Jason Wynter, an associate professor with the behavioral and social sciences department at Northern Caribbean University, is a psychosocial support team member and trainer of the PFA program with the Jamaican Red Cross. According to Wynter, community members act as “foot soldiers” and play a vital role in raising awareness of mental health issues and gauging the level of stigma that exists around these.

While some mental health practitioners in India advocate for a complete ban on faith healing establishments, others suggest there could be a convergence of the two. Yet challenges remain in putting that approach into practice.

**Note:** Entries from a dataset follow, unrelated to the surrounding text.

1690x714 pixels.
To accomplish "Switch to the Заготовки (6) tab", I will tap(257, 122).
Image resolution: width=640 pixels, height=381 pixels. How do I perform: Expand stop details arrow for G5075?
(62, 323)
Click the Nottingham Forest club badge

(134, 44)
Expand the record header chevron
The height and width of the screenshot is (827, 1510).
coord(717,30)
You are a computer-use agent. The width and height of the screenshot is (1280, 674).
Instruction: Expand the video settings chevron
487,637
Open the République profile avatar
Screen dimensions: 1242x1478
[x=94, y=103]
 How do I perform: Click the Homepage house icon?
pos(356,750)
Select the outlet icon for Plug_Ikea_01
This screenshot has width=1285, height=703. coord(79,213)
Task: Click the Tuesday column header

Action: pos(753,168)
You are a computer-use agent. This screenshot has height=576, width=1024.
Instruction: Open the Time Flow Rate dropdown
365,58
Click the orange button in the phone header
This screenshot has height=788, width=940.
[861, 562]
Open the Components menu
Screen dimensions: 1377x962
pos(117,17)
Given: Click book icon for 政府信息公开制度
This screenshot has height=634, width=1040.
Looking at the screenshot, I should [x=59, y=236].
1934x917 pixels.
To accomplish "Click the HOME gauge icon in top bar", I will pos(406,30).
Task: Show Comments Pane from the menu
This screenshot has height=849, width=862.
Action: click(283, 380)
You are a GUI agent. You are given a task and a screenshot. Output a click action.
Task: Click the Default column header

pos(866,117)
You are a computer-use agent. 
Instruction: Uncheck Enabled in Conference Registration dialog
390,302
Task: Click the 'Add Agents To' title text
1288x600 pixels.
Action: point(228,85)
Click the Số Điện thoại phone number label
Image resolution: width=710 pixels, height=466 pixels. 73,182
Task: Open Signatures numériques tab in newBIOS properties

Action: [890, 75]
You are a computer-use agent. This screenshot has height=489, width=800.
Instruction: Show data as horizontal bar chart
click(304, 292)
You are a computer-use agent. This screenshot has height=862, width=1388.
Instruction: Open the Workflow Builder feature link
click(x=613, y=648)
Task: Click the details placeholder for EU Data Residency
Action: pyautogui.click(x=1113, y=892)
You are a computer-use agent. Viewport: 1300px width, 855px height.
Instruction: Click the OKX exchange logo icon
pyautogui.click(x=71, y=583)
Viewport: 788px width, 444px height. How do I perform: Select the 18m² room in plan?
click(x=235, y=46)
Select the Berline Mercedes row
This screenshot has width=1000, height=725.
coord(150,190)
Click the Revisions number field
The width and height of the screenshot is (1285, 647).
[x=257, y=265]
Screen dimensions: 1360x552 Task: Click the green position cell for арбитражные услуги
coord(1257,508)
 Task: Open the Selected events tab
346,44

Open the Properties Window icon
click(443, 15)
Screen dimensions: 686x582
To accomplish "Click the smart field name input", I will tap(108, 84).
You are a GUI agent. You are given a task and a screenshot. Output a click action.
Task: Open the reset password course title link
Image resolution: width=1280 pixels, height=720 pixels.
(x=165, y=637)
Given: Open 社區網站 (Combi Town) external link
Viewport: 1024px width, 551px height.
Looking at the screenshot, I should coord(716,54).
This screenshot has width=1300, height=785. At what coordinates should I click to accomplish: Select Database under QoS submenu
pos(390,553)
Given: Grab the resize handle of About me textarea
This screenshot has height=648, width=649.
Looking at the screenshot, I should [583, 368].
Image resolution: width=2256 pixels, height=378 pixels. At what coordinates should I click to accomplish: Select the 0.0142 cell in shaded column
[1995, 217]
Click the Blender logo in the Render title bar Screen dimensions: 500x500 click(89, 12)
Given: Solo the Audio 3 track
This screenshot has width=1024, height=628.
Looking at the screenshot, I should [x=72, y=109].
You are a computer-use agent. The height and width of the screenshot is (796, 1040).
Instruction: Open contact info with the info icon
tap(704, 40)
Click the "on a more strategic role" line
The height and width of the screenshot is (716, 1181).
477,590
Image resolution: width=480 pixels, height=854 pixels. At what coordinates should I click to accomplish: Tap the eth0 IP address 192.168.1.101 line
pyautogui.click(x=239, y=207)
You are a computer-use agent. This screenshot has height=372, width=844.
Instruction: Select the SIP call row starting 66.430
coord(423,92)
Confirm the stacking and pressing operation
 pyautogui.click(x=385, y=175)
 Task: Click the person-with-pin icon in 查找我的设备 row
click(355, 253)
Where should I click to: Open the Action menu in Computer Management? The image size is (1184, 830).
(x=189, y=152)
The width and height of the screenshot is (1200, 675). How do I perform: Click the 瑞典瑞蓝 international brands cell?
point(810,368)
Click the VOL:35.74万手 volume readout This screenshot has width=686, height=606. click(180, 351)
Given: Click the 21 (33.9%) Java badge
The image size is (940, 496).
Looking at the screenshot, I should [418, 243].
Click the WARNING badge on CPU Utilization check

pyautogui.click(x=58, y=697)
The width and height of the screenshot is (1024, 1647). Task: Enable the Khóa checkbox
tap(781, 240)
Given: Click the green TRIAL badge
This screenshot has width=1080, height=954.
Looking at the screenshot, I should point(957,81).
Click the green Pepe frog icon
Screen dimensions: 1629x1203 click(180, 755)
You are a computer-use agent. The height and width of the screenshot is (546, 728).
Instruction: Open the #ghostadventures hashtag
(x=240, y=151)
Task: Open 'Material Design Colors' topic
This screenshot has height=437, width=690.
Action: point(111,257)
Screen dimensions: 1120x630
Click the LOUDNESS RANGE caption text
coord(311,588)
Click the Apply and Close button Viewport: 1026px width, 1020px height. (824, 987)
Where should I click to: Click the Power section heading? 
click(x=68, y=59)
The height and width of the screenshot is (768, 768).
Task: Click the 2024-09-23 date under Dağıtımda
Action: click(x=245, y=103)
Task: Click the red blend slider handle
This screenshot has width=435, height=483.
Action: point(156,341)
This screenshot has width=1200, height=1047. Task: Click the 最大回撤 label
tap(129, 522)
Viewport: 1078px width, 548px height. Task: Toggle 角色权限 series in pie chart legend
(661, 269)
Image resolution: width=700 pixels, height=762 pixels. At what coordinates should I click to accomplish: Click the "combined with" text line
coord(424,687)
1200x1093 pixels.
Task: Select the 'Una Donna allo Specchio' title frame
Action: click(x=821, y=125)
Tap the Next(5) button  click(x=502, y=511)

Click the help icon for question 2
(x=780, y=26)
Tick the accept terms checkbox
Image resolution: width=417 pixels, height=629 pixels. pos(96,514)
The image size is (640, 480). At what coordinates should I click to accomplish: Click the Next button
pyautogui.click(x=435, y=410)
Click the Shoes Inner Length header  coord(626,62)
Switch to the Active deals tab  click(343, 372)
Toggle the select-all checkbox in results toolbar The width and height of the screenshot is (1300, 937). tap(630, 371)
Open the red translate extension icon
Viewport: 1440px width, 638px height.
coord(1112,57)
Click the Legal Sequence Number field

The PFA program is based on a global training toolkit adapted to the Jamaican culture and dialects, Wynter explained. Using the key principles of “look, listen, and link,” it is designed to help volunteers understand the signs that an individual may be struggling with their mental health and advise them where they can get support.

Training activities also prompt volunteers to assess and confront their own misconceptions around mental health. “We then see that knowledge really transfers back to the community level,” he said.

Katua agreed that community members are key. “We call them community gatekeepers [because they help] to align different frontiers in the community group ... [and act as] leaders.” IRC volunteers working across many areas in the camp, from WASH to food distribution, undergo sensitization activities and training to allow them to offer basic psychosocial support.

Other organizations are also providing mental health support alongside wider projects. In Cox’s Bazar, for example, the Bangladesh Red Crescent has integrated psychosocial support into both its WASH and health posts. With psychosocial volunteers joining these house calls to offer emotional support and referrals, the organization has been able to reach more people and broach the subject of mental health alongside more familiar topics.